Today, so much important and sensitive information are stored on computers, so it makes the data security increasingly demanding. This article will specifically introduce FileVault 2 and T2 chip on Mac platform and explain how the two security features protect your personal data from theft and leaking.
What is FileVault 2 and how does it protect your data?
FileVault is a built-in encryption feature on Mac computers using XTS-AES-128 encryption with a 256-bit key. It was first added to Mac OS X 10.3 Panther to encrypt only home folder, and then Mac OS X 10.7 Lion and later was equipped with FileVault 2 to encrypt the full startup disk. When the FileVault is enabled, a user will be asked to create a master password and recovery key will be automatically created too. Either a master password or a recovery key will be required to decrypt the data on startup disk. Since the current FileVault 2 uses full disk encryption, all data added or edited will be automatically encrypted during your use of the Mac’s hard drive. Unauthorized access to the data on startup disk will be locked outside.
If you want to secure your data on a Mac, especially a MacBook which you carry it around a lot, you had better enable FileVault. However, since FileVault is operated by CPU, it will affect the performance because the CPU has to encrypt and decrypt data. If your Mac has an SSD, you may not notice the difference. But if your Mac has a traditional hard drive, the difference is quite obvious.
How to enable FileVault?
FileVault needs you to manually turn it on to create your own password for it.
Step 1: Click on the Apple logo at the top menu bar.
Step 2: Go to System Preferences and choose Security & Privacy.
Step 3: Click on FileVault tab.
Step 4: Click the little lock icon at the lower left corner to make changes.
Step 5: Enter the administrator password (the login password).
Step 6: Click on “Turn On FileVault…”
If you have multiple users set up to use this Mac, a window will come up asking you to enable other users to type in their login password to be able to unlock the disk.

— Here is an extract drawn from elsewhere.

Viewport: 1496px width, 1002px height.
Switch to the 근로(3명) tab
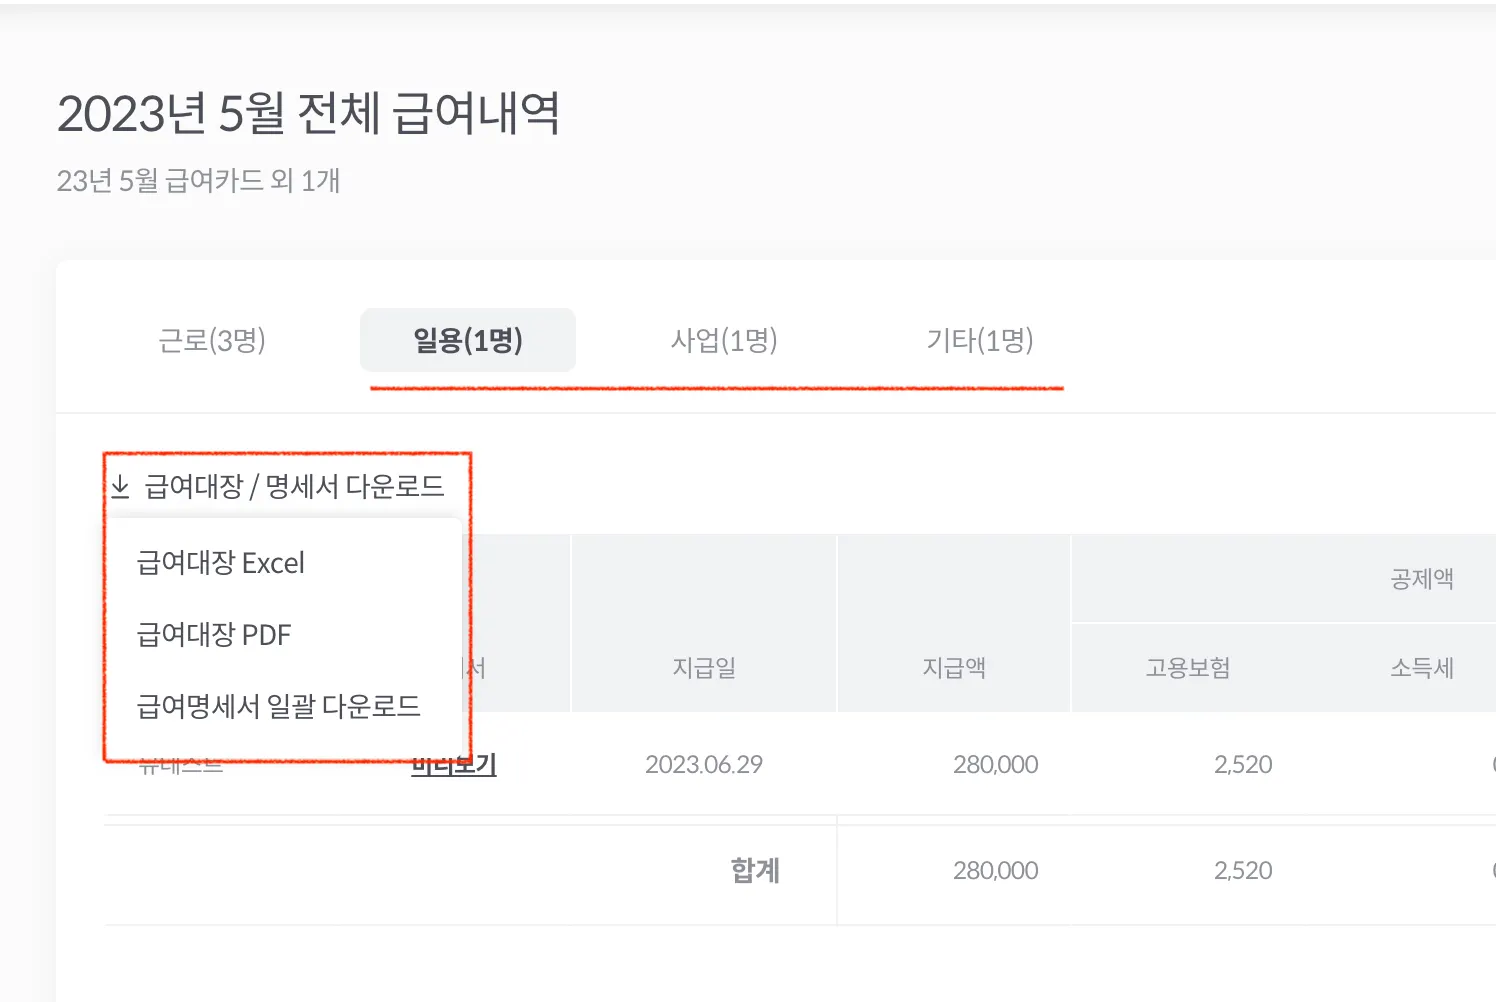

Make sure you remember the password or store the recovery key in a safe place. Once the password is forgotten as well as the recovery key is lost, the saved data on the startup disk is unrecoverable because it can’t be decrypted.
What is T2 security chip and how does it protect your data?
T2 security chip is Apple’s second-generation custom silicon for newer Mac desktops and laptops. It first rolled out with iMac Pro 2017 and then started to be equipped on MacBook Air, MacBook Pro, Mac mini and Mac Pro. It takes over some tasks that used to be processed by CPU and it works like an independent processor. Its main features include:
The T2 chip forbids the Mac from booting up through an untrusted source. That is to say, booting from an external drive or network is not allowed on T2-equipped Macs now. Moreover, the chip will review the startup process all the time and stop it whenever it finds unauthorized interference.
The T2 chip uses real-time encryption that guarantees all data is encrypted the same time when it is written to the startup disk. In this way, the data will be stay unreadable even when the T2 chip suddenly stops working, is attacked or removed.
Because many hackers break into the Mac system to spy on people through the built-in microphone and HD camera, the upgraded T2 chip also has enhanced the capability to hardware disconnect the microphone and camera when the lip is closed. In addition, the biometric information (Touch ID and voice to invoke Siri) will be encrypted by T2 chip as well.
T2 security chip is a hardware chip soldered on the logic board. You don’t have to enable the capabilities because they are enabled within the T2 chip. Even though the T2 chip is secure enough, Apple still recommends users to turn on FileVault to add more security.
Challenges Apple security features bring to data recovery
The more secure the data is, the harder it will be to get back when it is lost.
First, as mentioned above, if you have a hard time remembering the password and lose the recovery key for the FileVault, your startup disk will completely lock you out. Even if you take the Mac to Apple store or use data recovery service, files can’t be decrypted.
Second, target disk mode doesn’t work anymore. Before, you can connect two compatible Macs and boot one Mac into target disk mode by pressing down Command + T keys during booting up. Then the SSD in it will be regarded as an external hard drive attached to the other Mac. You will be able to transfer files in that way. However, since each T2 chip generates a random serial key to encrypt data on SSD, the other Mac’s T2 chip won’t be able to decrypt the data decrypted by another T2 chip. As a result, saving data from an unbootable mac computer through target disk mode can’t be achieved.
Third, many data recovery software don’t support scanning the decrypted disks. They are unable to detect the encryption on the disk and won’t provide password input to decrypt the data either. Therefore, when choosing a data recovery program for T2-equipped and/or FileVault-enabled Mac, you should be aware if the program can restore files from encrypted disks.
iBoysoft Mac Data Recovery is one of the programs we know that can scan encrypted startup disk and restore data from it. Check its capabilities and get a free copy.
As high-end personal computers, Macs provide excellent data security. With using those features, do a little homework to see how good they are and how they can affect you. It is not a bad idea to know more about your machine.